12/11/2023

On Sunday the trail running race starts with 6 stages, 170 km and 26,000 metres of elevation gain in the Himalayas of Nepal.

On Sunday the trail running race starts with 6 stages, 170 km and 26,000 metres of elevation gain in the Himalayas of Nepal.

Imagine that today is the last day you can take a shower in a conventional toilet as you are about to take part in a competition in the place where the highest and most beautiful mountains in the world exist. In the Himalayas of Nepal, in the Solukhumbu region, there are no luxuries for the participants of the Everest Trail Race by Tuga, who from Sunday will share with dozens of runners a personal experience that will last a lifetime. The race, now in its eleventh edition, generates an attraction for the runners that makes them return to a race where they have to carry everything, they need on a technical level during the 6 days of competition (sleeping bag included). The race proposes the daily route, solid and liquid supplies and a camp at the end of each stage where they sleep in a tent with lunch, dinner and breakfast, and a shower after the daily effort with a bucket of water.

And it's the same for everyone. The favourites to win the Everest Trail Race by Tuga are the Nepalese runner Suman Kulung Rai, who is looking for a hat-trick after winning the 2017 and 2019 editions. In last year's race, the duel with the Spanish runner Miguel Heras, who won the final, was memorable. The Catalan runner Marc Ollé, European Skyrunning champion and also Spanish champion in Ultra and online mountain races, is making his debut in the competition this year. In the women's category, Phurwa Sherpa, winner of the 2022 edition, will defend her victory against Manu Vilaseca and Núria Domínguez.
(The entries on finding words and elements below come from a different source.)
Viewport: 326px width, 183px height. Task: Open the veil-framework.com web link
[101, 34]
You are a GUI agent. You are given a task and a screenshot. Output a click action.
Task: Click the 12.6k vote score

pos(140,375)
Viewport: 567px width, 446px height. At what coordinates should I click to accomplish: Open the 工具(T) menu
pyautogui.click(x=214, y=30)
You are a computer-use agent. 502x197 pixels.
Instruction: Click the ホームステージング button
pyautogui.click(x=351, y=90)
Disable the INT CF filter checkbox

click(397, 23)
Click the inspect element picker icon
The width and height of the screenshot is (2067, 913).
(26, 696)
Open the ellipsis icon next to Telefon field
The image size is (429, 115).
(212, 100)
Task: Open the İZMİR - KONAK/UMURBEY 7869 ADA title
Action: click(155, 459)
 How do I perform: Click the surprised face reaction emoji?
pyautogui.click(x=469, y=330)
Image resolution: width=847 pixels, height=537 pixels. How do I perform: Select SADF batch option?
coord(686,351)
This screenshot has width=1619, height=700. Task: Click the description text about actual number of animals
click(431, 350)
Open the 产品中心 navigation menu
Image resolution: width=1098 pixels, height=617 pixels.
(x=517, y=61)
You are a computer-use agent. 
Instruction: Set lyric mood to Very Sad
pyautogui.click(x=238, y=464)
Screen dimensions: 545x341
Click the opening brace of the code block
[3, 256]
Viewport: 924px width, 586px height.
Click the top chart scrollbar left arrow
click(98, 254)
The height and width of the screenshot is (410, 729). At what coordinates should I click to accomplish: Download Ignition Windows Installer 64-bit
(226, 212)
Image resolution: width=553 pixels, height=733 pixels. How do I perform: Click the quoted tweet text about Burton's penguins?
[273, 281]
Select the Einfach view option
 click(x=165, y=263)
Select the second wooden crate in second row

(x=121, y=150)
A long journey of 200 km and 9 hours by bus from Kathmandu to Dhap has taken the participants to the camp at an altitude of 2,947 metres where the first day will begin. The terrain of the Everest Trail Race by Tuga is multiple and varied. It runs mainly on mountain trails, used by the locals to get around. Some of it follows well-trodden routes and some of it is off the beaten trekking and human traffic routes. There are very few sections with no gradient, either positive or negative. There are frequent areas of stone steps, combining wooded areas, passing through a multitude of villages and deforested high mountain areas.

On Sunday the adventure begins for everyone with the first stage: 23 km between Dhap and the finish at Chyangsyngma at an altitude of 3,500 metres. It will be colder than usual and muddy after the recent monsoon rains.